Jenn and her crew of not so merry men are some of the most interesting characters I've met in recent vampire fiction. Jenn is, ironically, the least interesting of the bunch – probably because she is the most ordinary. Her back story is compelling, as is the interplay between her and her father but her woe-is-me stance became a little tiresome over the course of what is a fairly long story. However, in order for her character to develop it was absolutely necessary for her to have little confidence to begin with and while I didn't really feel that her confidence grew over the course of the book, the ending does promise improvements on that score. While Jenn herself edges in as main protagonist there are sections from multiple other viewpoints, allowing the reader to get to know each character from the inside out. And what a mucky crew they are. From Irish Jamie, with his IRA roots and temper issues, to Buddhist Eriko who doesn't know quite why's she's there any more, they are all fascinating. Wiccan Skye has a dark secret that is literally stalking her and werewolf Holgar is desperately lonely without the company of a pack. Then there is Antonio – resident vampire-with-a-soul (maybe) and love interest of Jenn. He could have been a fairly predictable character but his religious background adds depth to his story and raises interesting questions for later installments.

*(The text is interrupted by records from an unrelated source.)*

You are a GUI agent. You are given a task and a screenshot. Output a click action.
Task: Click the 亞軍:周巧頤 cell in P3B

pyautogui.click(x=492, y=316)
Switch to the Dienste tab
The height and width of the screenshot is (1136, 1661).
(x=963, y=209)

What is by far the most interested aspect of The Cursed Ones is the interplay between the group members and between the group as a whole and their mysterious mentor Father Juan. Each member of the group was drawn to Salamanca for their own personal reasons and Father Juan seems to have styled himself as a kind of Catholic Charles Xavier meets Giles, albeit overseeing a group far more dysfunctional than either Buffy's Scoobies or Wolverine's X-Men. No member seems to entirely trust the rest – in fact, most of them seem to only barely trust Father Juan. They all arrived at Salamanca carrying their own prejudices and continue to carry them even while working together. The inclusion of vampire Antonio is an obvious source of rancor but none of them seem 100% sure of friendly werewolf Holgar either, particularly Jamie who has good reason to dislike him on principal. Add to that the fact that this lot were probably never going to get on anyway and you have a grouping that is satisfyingly fractured. It is also great to see a group that represents nationalities other than Americans – Irish, Japanese, English, Spanish and Danish nationals make up the Salamancan hunters, along with American Jenn and it was nice to see the “world” part of “world conflict” acknowledged. My only issue with the interesting group dynamic would be the relationship between Jenn and Antonio – it's seemed trite, having been done before so many times and had it been removed entirely would have left little to miss.
The plot itself is at once simple and also fairly complex. The basic story is that the group are required to undertake a rescue mission in New Orleans but the over-arching story line focuses more on the history of this group of hunters, the basis on which the Salamancan Academy was founded and the larger world at war. These two aspects don't always sit together particularly well, with the rescue mission probably being the weaker side of the story. However, I cannot fault the world building – the vision that the authors produce of a world overrun by the undead is pretty excellent. The writing is generally decent although I could have done without the, quite frankly, awful vampire propaganda poetry that headed up many chapters. Finally, it is a completely refreshing pleasure to read about a world where vampires are (with the exception of the God-fearing Antonio, satisfyingly wicked. The Cursed Ones is the first in a series and I'm pretty curious to see where the authors take the story – at the end of this book things are looking increasingly hopeless with the fight against the vampires looking unwinnable. I assume a twist is on its way along the line – but I like that it could go either way and appreciate a a book that is brave enough to suggest that a world where vampires exist may not all be romance and sparkles.